Przy pomocy toolkitu NLTK napisz funkcję, która na wejściu przyjmuje tekst w języku angielskim, dokonuje tokenizacji na poziomie słów oraz zdań i wypisuje następujące informacje:
* liczba znaków w tekście
* liczba słów (tokenów według tokenizera NLTK) w tekście
* liczba zdań (według sentence tokenizera NLTK) w tekście

In [None]:
# Solution 1

import nltk

def tokenize_and_process_text(text):
    characters_count=len(text)
    
    tokens=nltk.word_tokenize(text)
    tokens_count=len(tokens)
    
    sentences=nltk.sent_tokenize(text)
    sentences_count=len(sentences)
    
    print(f"Number of characters in text: {characters_count}")
    print(f"Number of words in text: {tokens_count}")
    print(f"Number of sentences in text: {sentences_count}")

# Source of text: https://lingua.com/english/reading/valentines-day/

example="""Chocolates and flowers are commonly given as gifts during Valentine's Day, 
as are accompanying greeting cards (greeting card companies release new Valentine's Day designs annually).
Red and pink are generally understood to be "the colors" of Valentine's Day, and many individuals, 
instead of celebrating romantically, spend the holiday with their friends and/or family members."""

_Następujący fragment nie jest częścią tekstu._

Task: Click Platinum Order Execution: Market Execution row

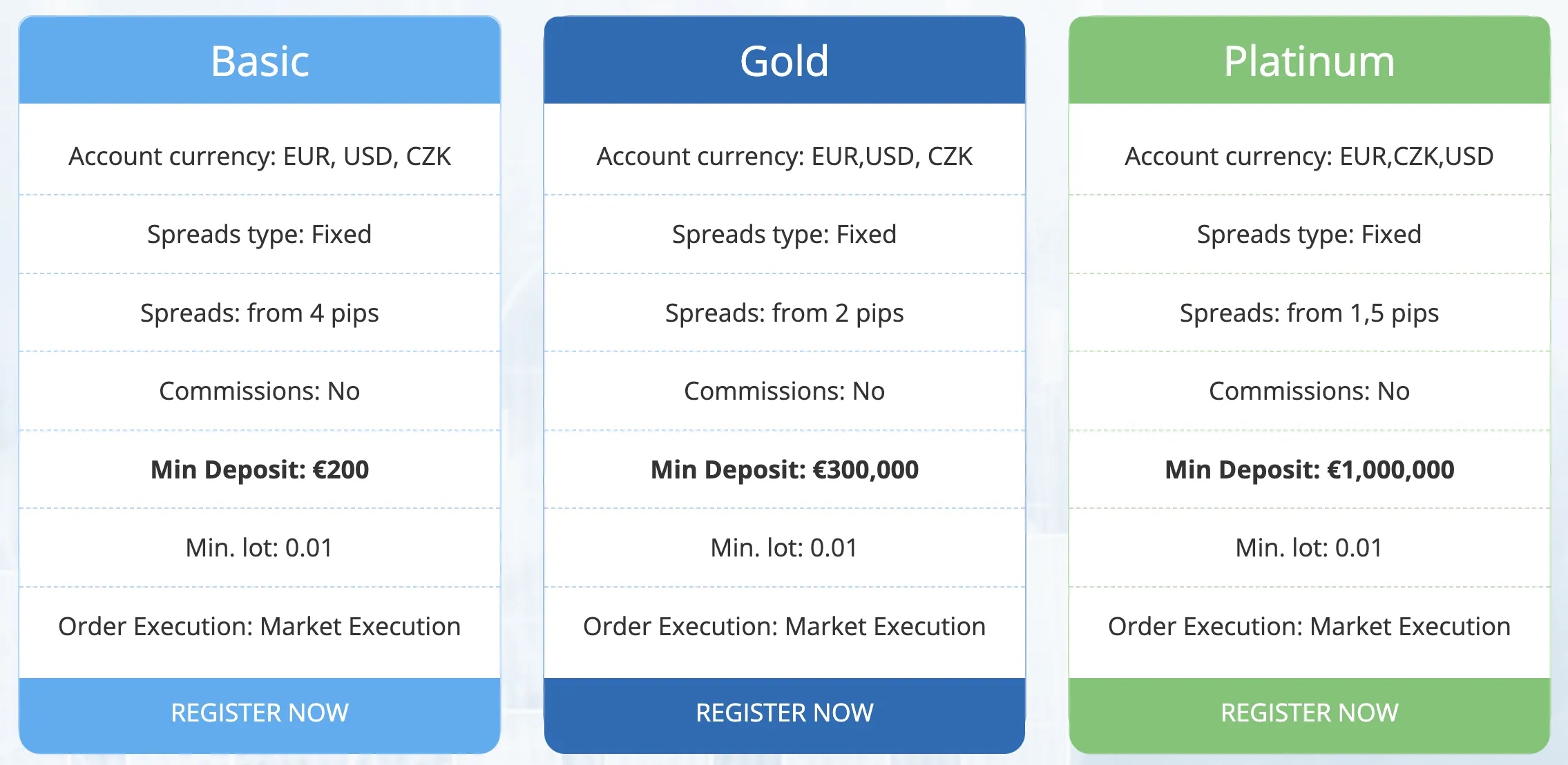Action: [x=1310, y=626]
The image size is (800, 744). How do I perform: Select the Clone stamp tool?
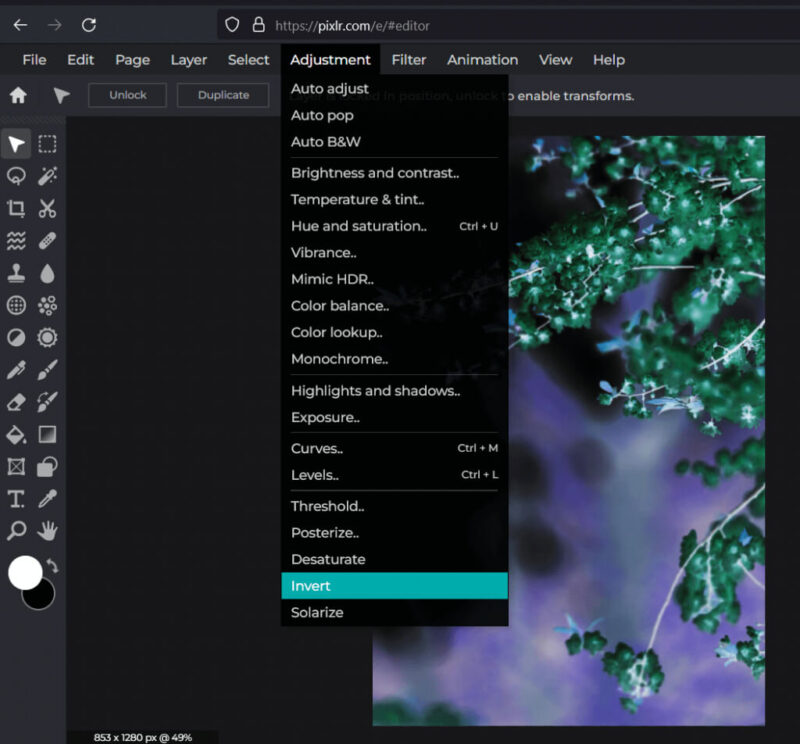point(15,272)
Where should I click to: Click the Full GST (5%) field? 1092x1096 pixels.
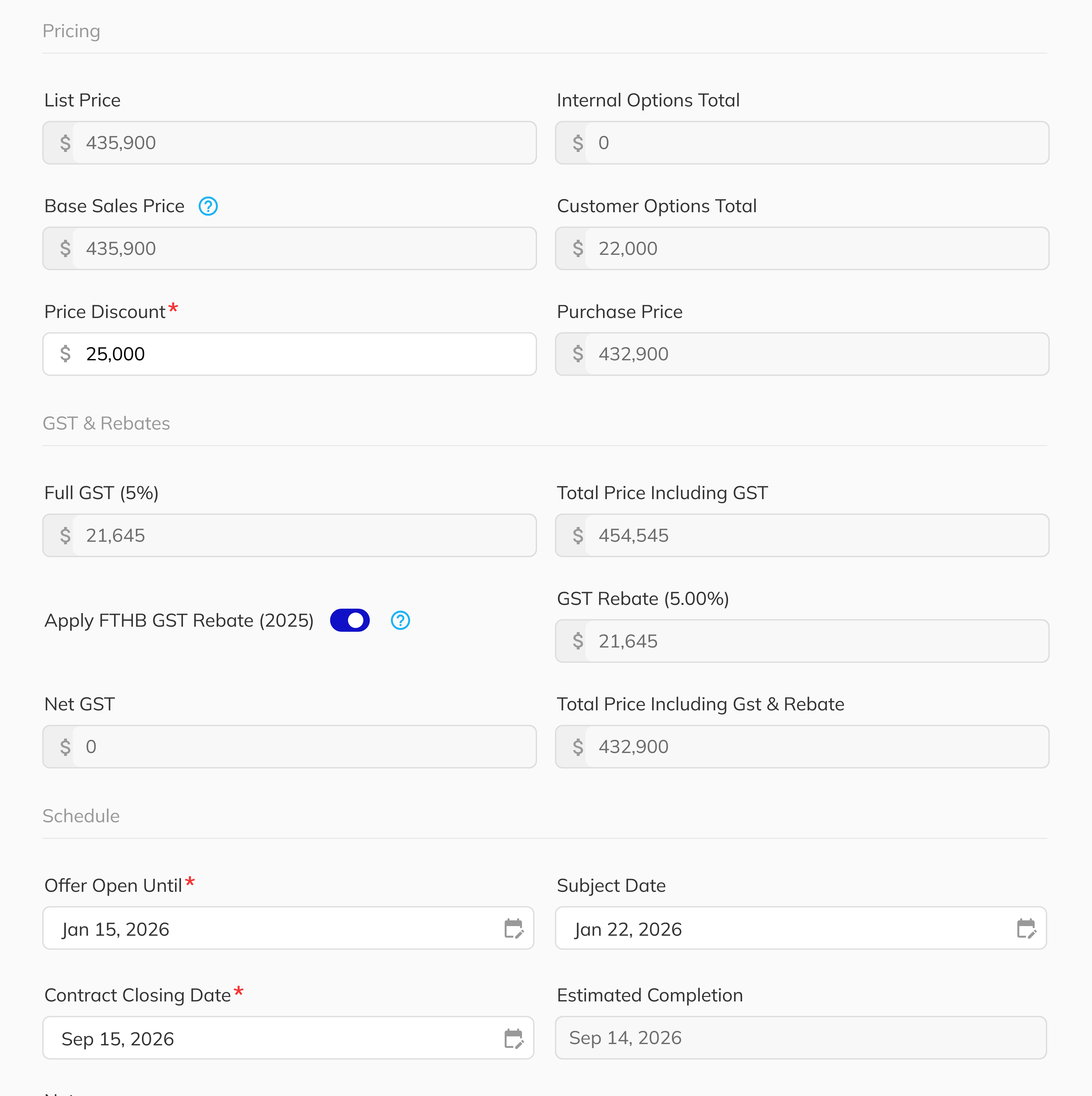click(290, 536)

tokenize_and_process_text(example)

Number of characters in text: 379
Number of words in text: 67
Number of sentences in text: 2


### Zadanie 2 

Przy pomocy toolkitu SpaCy napisz funkcję, która na wejściu przyjmuje tekst w języku angielskim oraz jeden z trzech argumentów:
* rzeczownik
* czasownik
* przymiotnik

a następnie tokenizuje tekst na słowa i zwraca słowa spełniajace kryterium części mowy określone poprzez drugi argument (czyli np dla argumentu rzeczownik zwraca listę rzeczowników). Należy skorzystać z modułu PoS (part of speech).

In [None]:
# Solution 2

import spacy

def process_part_of_speech(partOfSpeech):
    match partOfSpeech:
        case "noun":
            return "NOUN"
        case "verb":
            return "VERB"
        case "adjective":
            return "ADJ"

def return_part_of_speech_from_text(text,partOfSpeech):
    sp=spacy.load("en_core_web_sm")
    doc=sp(text)
    pos=process_part_of_speech(partOfSpeech)
    found_words=[]
    for token in doc:
        if token.pos_==pos:
            found_words.append(token.text)
    print(f"List of {partOfSpeech+'s'} in this text:\n {found_words}")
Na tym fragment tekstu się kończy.